*TEXT SECTION*:
Tuesday 15 February 2011

What I do

I realised the other day when I was talking to someone, that I haven't blogged much about my job. At the moment my job is my saviour. Each week I work two days, I feel normal and useful and get such satisfaction. It keeps me hopeful that I can contribute despite feeling pretty messed up a lot of the time.

It is a tricky question "What do you do?", especially when asking women who have kids. Some will say "I am a home manager" in a rather indignant fashion, implying that women who stay home with the kids are not given the respect they deserve. Another may say "I work", as if that is all you need to know because possibly you may think there are only two options - work or stay home. And others may pause and begin "well...". Because life is not simple and we are not what we do, even if it feels like it.


 But I digress. If you asked me that question I would be in the "well..." category. Two days a week I work as a highschool teacher. I have taught for the last 8 years - except for the year or so I had off when pregnant and until Ella was about 7 months old. My current job is as the English teacher in a teen parent unit, attached to a highschool. There are a number of teen parent units in New Zealand and there are four in Auckland. They are funded by the government and set up to provide the opportunity for young parents, both Mums and Dads, to complete their secondary education and gain qualifications. There is usually a childcare facility attached so that parents can study.

At the school I work at the TPU is on the grounds of the school and the students do a mixture of subjects with us in the TPU and in the main school. The students are picked up in the morning and dropped at school. Some of the children who are over 6 months go to the childcare centre across the road and the babies who are younger and still being breastfed stay with their Mum in the TPU. Each parent (we only have Mums at the moment) is on an individual programme working towards completing their qualifications. We help guide the girls to plan for their future careers and for further education. We have a kitchen and most of the students study food technology. We also have a cooked lunch together each day. This is one of my favourite parts of the job! Not just cause the food is delicious, but because it helps the culture of the place develop and it feels like we are a family.

When I talk to people about what I do I often hear comments and questions about whether TPUs glorify teen parents and make it seem glamourous. To be honest, there is nothing glamourous about being a young parent and they would tell you that. Just as they are growing up and struggling with all the fears and issues of being a teenager, they have been thrust into parenthood. They are kids raising kids and they have to learn fast how to be an adult and take responsibility for their life and their child's future. It is tough for them. They are often picked up from home at 7:30am and don't get home till 4:30pm. They work hard all day on their learning while also juggling the needs of their babies. In winter they have to miss school a lot because they or their baby are ill and they also have to struggle often with major issues in their families or with their baby's father.

One of the awesome parts of my job is helping to maintain a vege garden. We use the veges in our cooking and show the students how it is possible to feed your family well and save money too. Another joy is to see each student achieve and their confidence grow. Many have had really negative experiences at school in the past and it is healing for them to succeed and to have positive relationships with their teachers.

*PROVIDED RECORDS*:
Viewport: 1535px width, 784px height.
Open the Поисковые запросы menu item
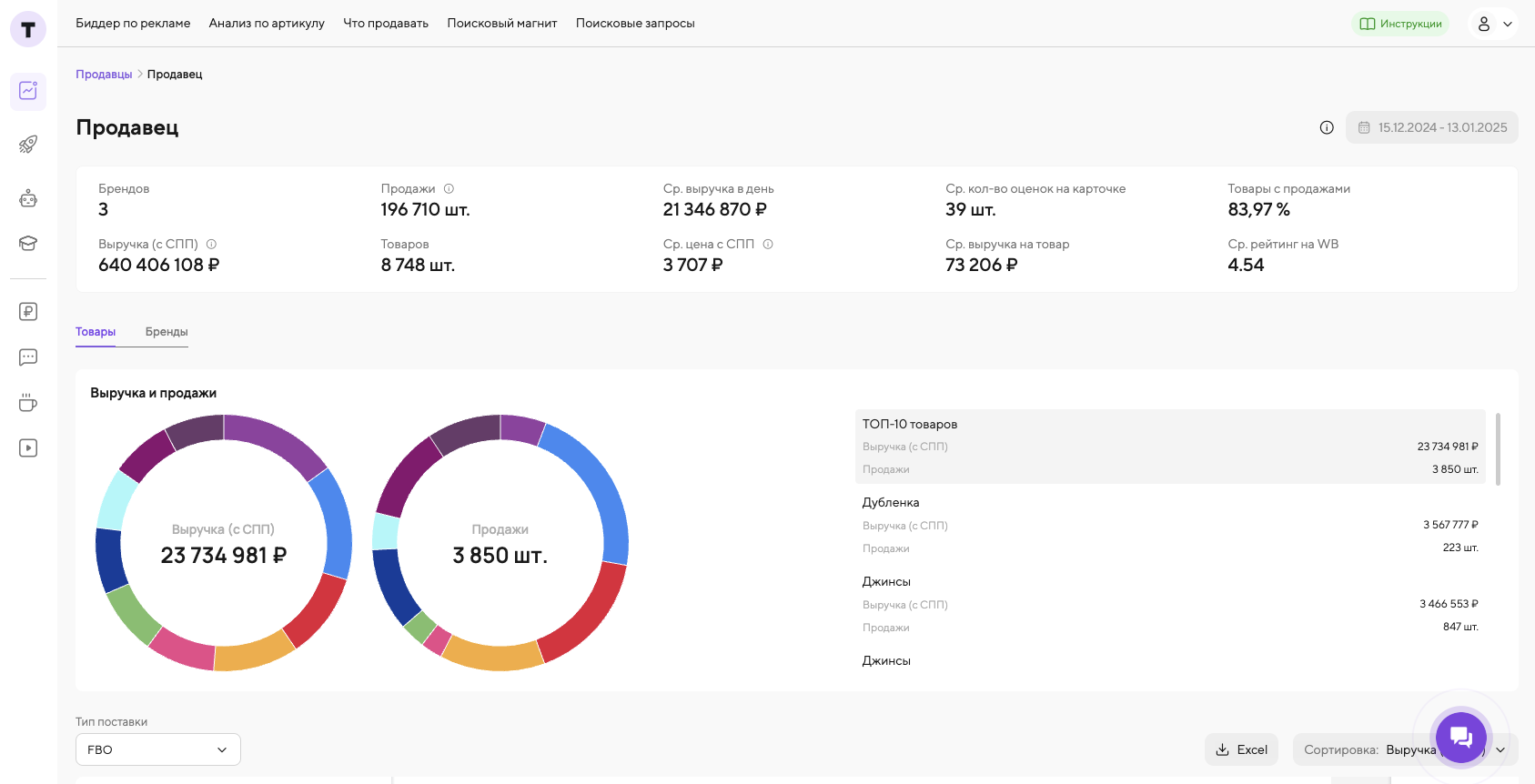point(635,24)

...

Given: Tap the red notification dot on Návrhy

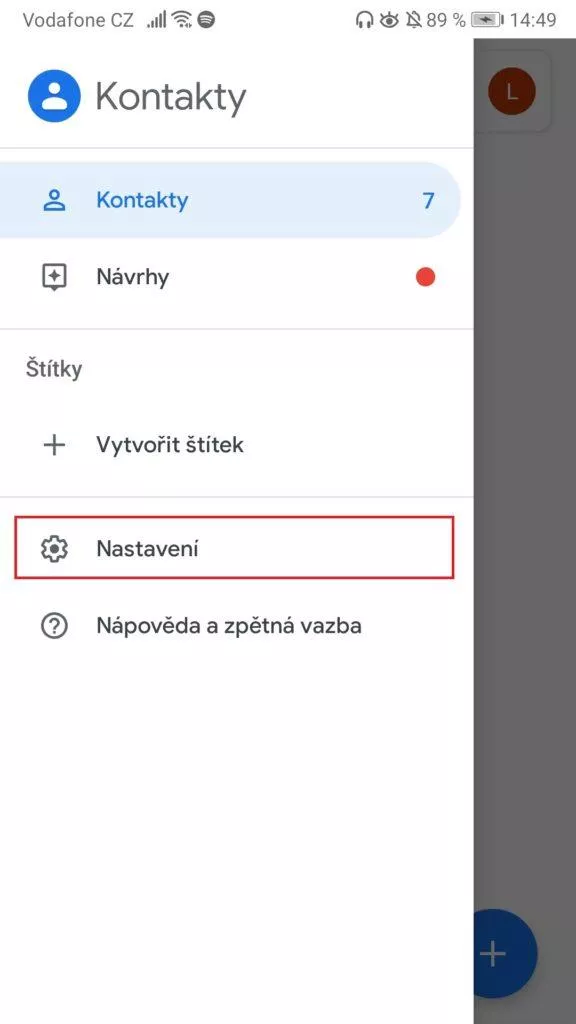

--

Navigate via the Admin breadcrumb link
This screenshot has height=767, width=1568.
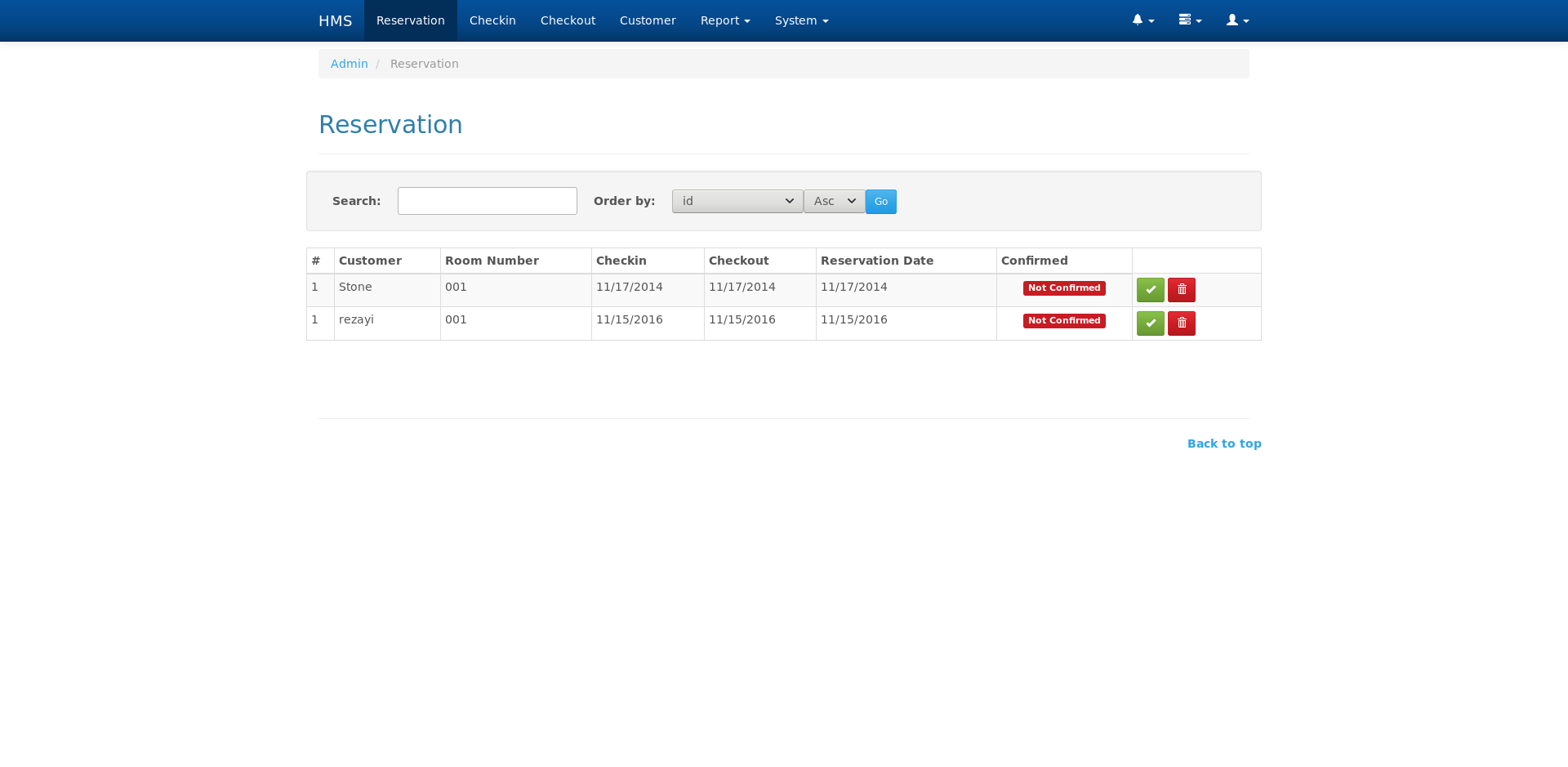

*CHALLENGES*:
A. In the blog post about teaching at a teen parent unit, how many teen parent units are in Auckland?
B. Using the blog post about teaching at a teen parent unit, explain why the daily cooked lunch is one of the writer's favorite parts of the job.

*OUTPUTS IN ORDER*:
A. Four.

B. The food is delicious, but the main reason is that the shared lunch helps the culture of the place develop. It also makes the group feel like a family.